Suppose that every man has two donkeys, one running and one not running. Then every man's donkey is running, for the donkey of this man runs, the donkey of that man runs, and so on for each individual man. But on the other hand, a donkey of this man does not run, (namely the other one of his which is not running), a donkey of that man does not run, and so on for each individual man. Therefore every man's donkey is not running. Therefore it is not the case that every man's donkey is running.

This is one of those puzzles which caused medieval logicians all sorts of mental strain, but which is completely resolved by translation to modern predicate logic. It can easily be shown that the scenario of each man having two donkeys, one running and one not running, implies the following two propositions of predicate logic

(1) (x) Ey x owns y and y runs
(2) (x) Ey x owns y and not (y runs)

where x ranges over men and y over donkeys. Obviously the two propositions are not contraries: they can both be true at the same time. Yet the English sentences which they translate ('every man's donkey runs'and 'every man's donkey does not run') do appear contraries. This is clearly a problem for English, not for logic.

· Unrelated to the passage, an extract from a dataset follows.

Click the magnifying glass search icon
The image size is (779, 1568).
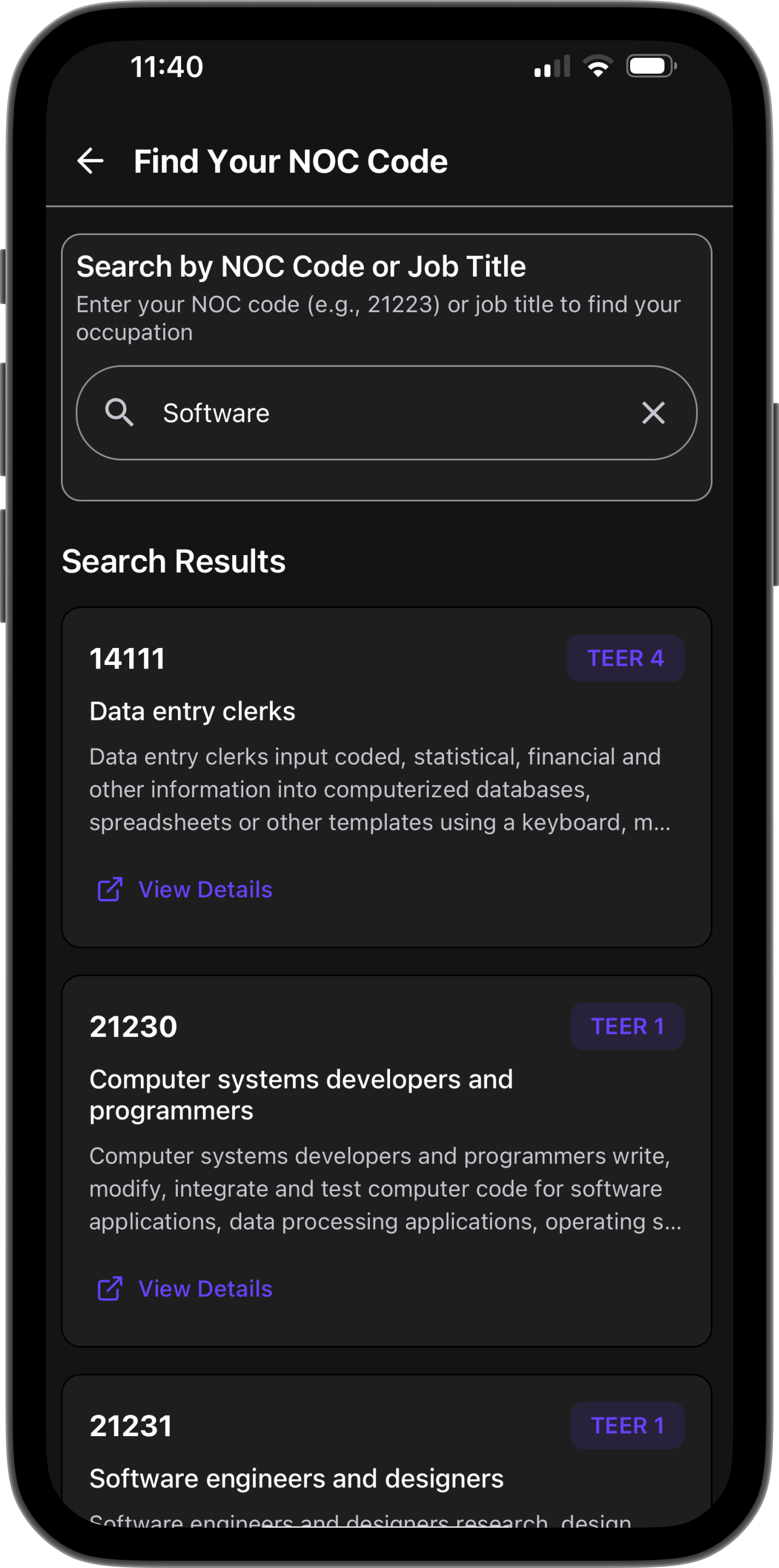[120, 413]
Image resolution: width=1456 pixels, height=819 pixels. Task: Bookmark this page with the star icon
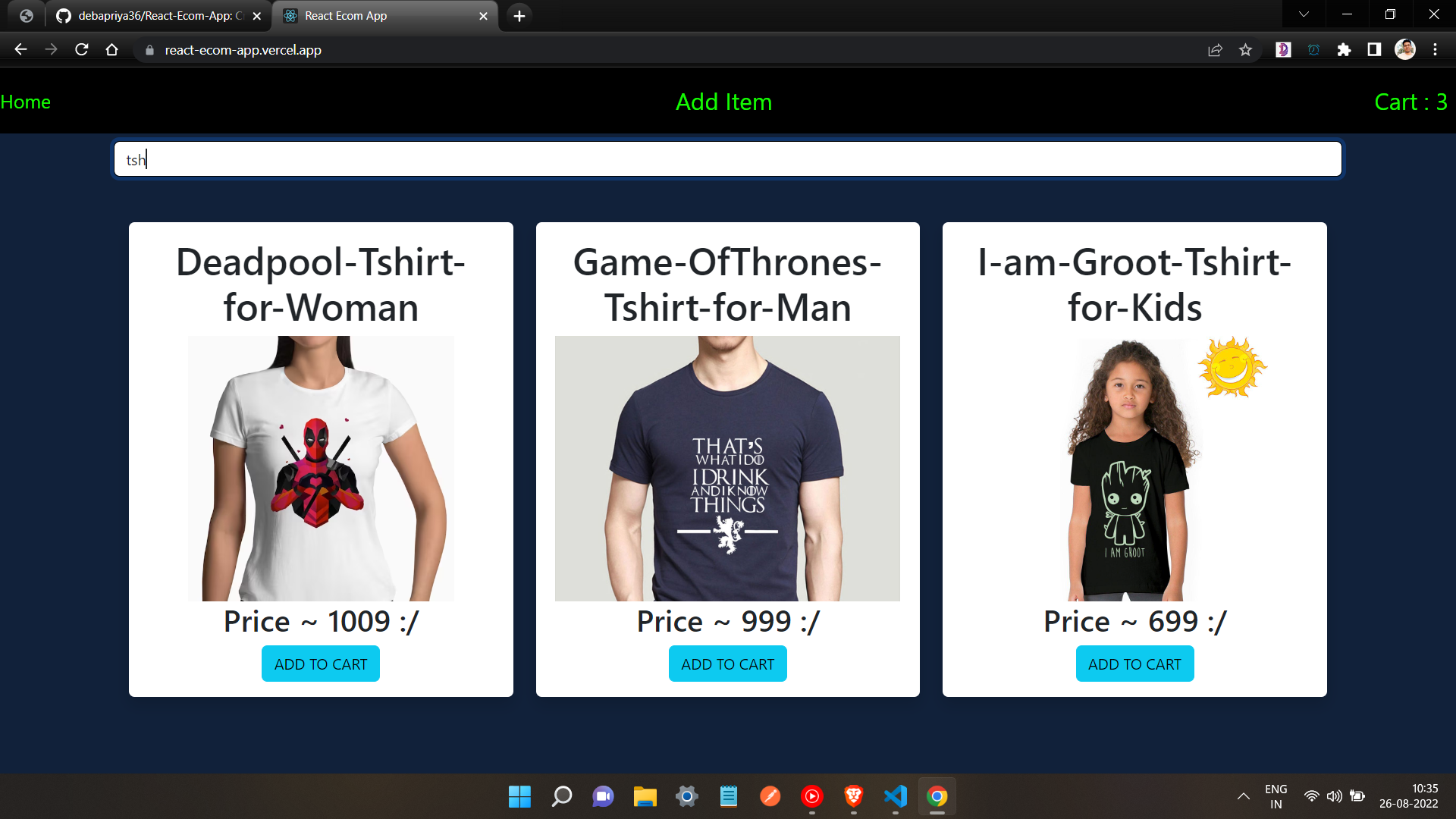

The program of modern analytic philosophy was to resolve all philosophical puzzles by means of the same kind of translation into modern predicate logic. I think this has failed, but that does not imply there can't be some way of formalising paradoxical or aporetic sets of English sentences in a way that dissolves the aporia.


Anthony said...

How is it a problem for English? The sentence you are looking for is "every man has a donkey which runs", not "every man's donkey runs". The latter would be "there exists a donkey which is owned by every man and which runs".

Furthermore, "the donkey of this man runs" does not mean the same thing as "a donkey of this man runs". The former implies there is only one donkey.

This may have been a problem for medieval language (the lack of a distinction between "the donkey" and "a donkey"?), but it isn't a problem for English.

Anthony said...

>> The latter would be "there exists a donkey which is owned by every man and which runs".

"there exists exactly one donkey which is owned by every man, and that donkey runs", even.

Edward Ockham said...

Of course we can disambiguate any English sentence which is ambiguous. The virtue of formal languages is that they are not ambiguous at all.

David Brightly said...

I confess my Latin is jolly rusty. I'd translate 'Cuiuslibet hominis asinus currit' as '[a?/the?] donkey of whichever man you choose runs'. The Latin does not make the intended article explicit. If we take the indefinite option 'a' and see it as 'some' then no problem arises. If we take the definite option 'the' then the language misrepresents the context, falsely suggesting that each man has a single donkey (I think this is how 'the' works in modern English). Alternatively we might say the 'donkey' picks out a function from men to donkeys and we can render the sentences in predicate logic as '(x) runs(donkey(x)' and '(x) ~runs(donkey(x)'. But for consistency the sentences must denote a distinct donkey() functions.

I'd be interested to know if the medievals understood this ambiguity/lack of expressive power in their language. The fact that this puzzle caused them all sorts of mental strain suggests not, but I find this hard to believe. Surely one can resolve these issues in any language by expanded paraphrasing? Or does one need new concepts, like the modern idea of function? A big topic perhaps.

Edward Ockham said...

I'm currently transcribing one of the 'donkey' questions to understand why it was such a puzzle. I think the problem was representing the ambiguity within the 'two term' framework. Note Wittgenstein's remark that mathematical logic has 'deformed' our thinking, and the old Aristotelian logic was no better.